> [RECORDS SUPPLIED]:
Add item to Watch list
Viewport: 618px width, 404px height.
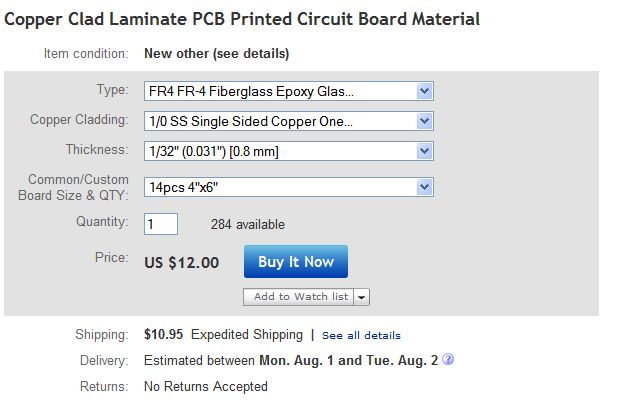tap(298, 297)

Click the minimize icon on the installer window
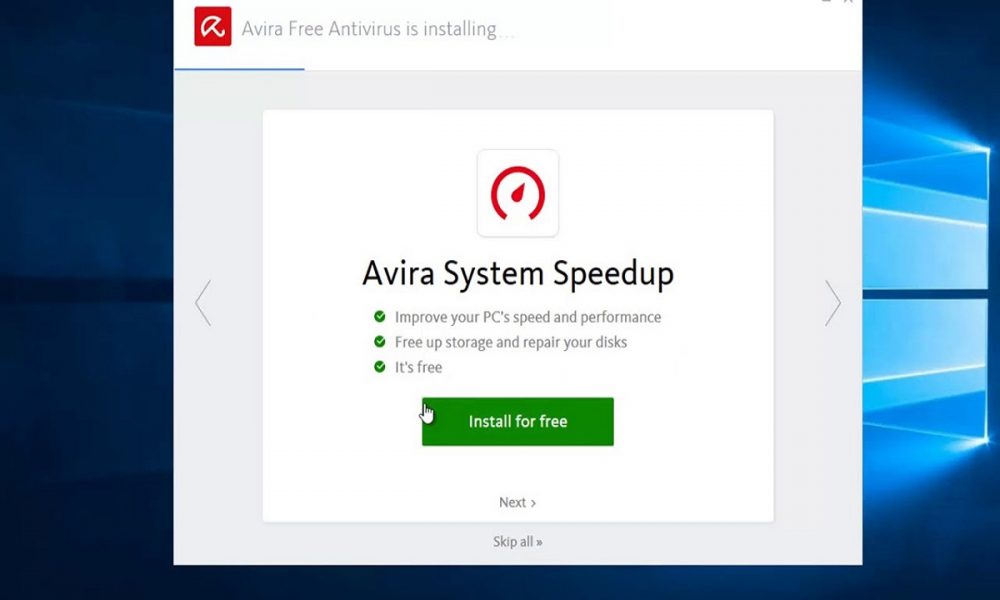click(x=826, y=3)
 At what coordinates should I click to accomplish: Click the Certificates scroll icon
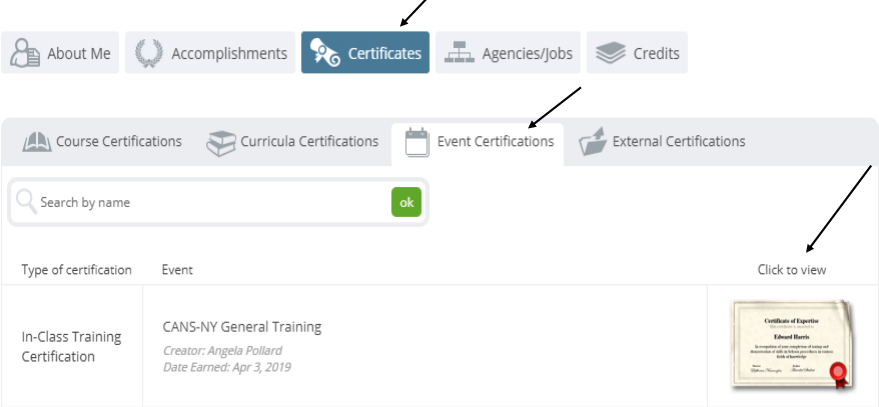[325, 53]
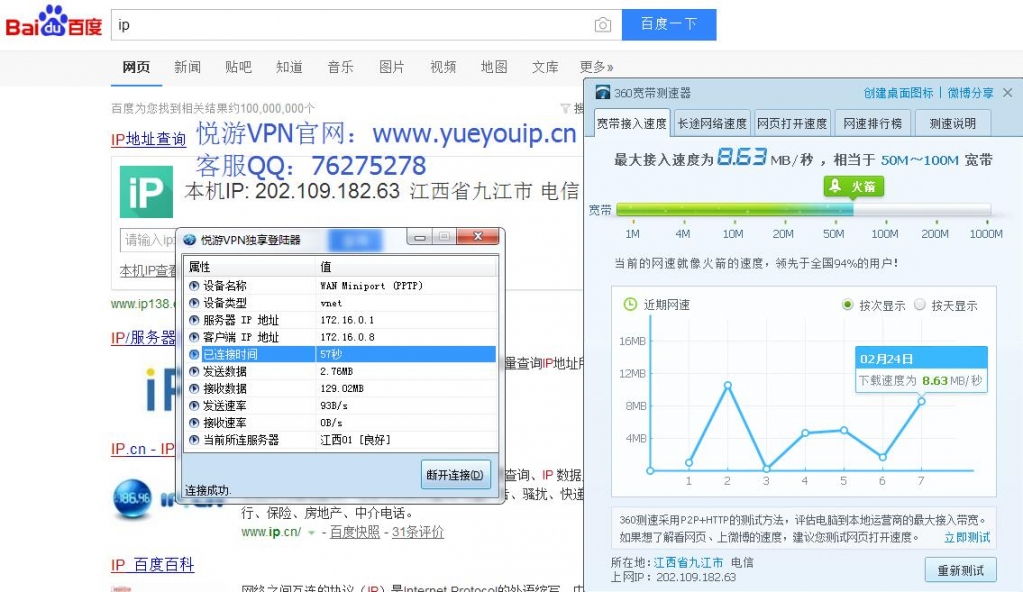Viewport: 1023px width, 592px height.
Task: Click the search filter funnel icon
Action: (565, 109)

> [EXERCISE]: Print each line of the listing exactly and include no pictures.

> [REPLY TO THE EXERCISE]:
Add item to Watch list
Viewport: 618px width, 404px height.
tap(298, 297)

Click the minimize icon on the installer window
click(x=826, y=3)
 At what coordinates should I click to accomplish: Click the Certificates scroll icon
[325, 53]
Viewport: 1023px width, 592px height.
Task: Click the search filter funnel icon
Action: (565, 109)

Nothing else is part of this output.